[GIVEN PASSAGE]:
====

Sustainability Impact December/January 2026 – What you need to know
The latest edition of Sustainability Impact looks at ASIC’s support for smaller companies ahead of their mandatory sustainability reporting requirements, changes in the new Global Risks Report, the aim of Australia’s new National AI Plan, and more.
Support for sustainability reporting
Mandatory sustainability reporting kicked off for large Australian corporations from 1 January last year, and attention will soon turn to the smaller end of town.
To help prepare smaller companies to meet their upcoming reporting requirements, ASIC has released its first set of educational modules, which provide practical guidance on climate-related disclosures, governance and assurance processes that align with global standards such as the ISSB framework.
The initiative aims to bridge knowledge gaps and ensure that businesses of all sizes can comply with Australia’s new sustainability reporting regime, which comes into effect this year.
Why does it matter?

====

[DATA BLOCK]:
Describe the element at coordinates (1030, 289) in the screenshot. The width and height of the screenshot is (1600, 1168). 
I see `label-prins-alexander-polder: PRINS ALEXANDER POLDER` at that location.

====

[TASKS TO CARRY OUT]:
a. Duplicate the passage of the Sustainability Impact piece that begins at "To help prepare" and stops after "effect this year.".
b. In the Sustainability Impact piece, which global standard is named as one that ASIC's educational modules align with?

[EXERCISE SOLUTIONS]:
a.
To help prepare smaller companies to meet their upcoming reporting requirements, ASIC has released its first set of educational modules, which provide practical guidance on climate-related disclosures, governance and assurance processes that align with global standards such as the ISSB framework.
The initiative aims to bridge knowledge gaps and ensure that businesses of all sizes can comply with Australia’s new sustainability reporting regime, which comes into effect this year.

b. The ISSB framework.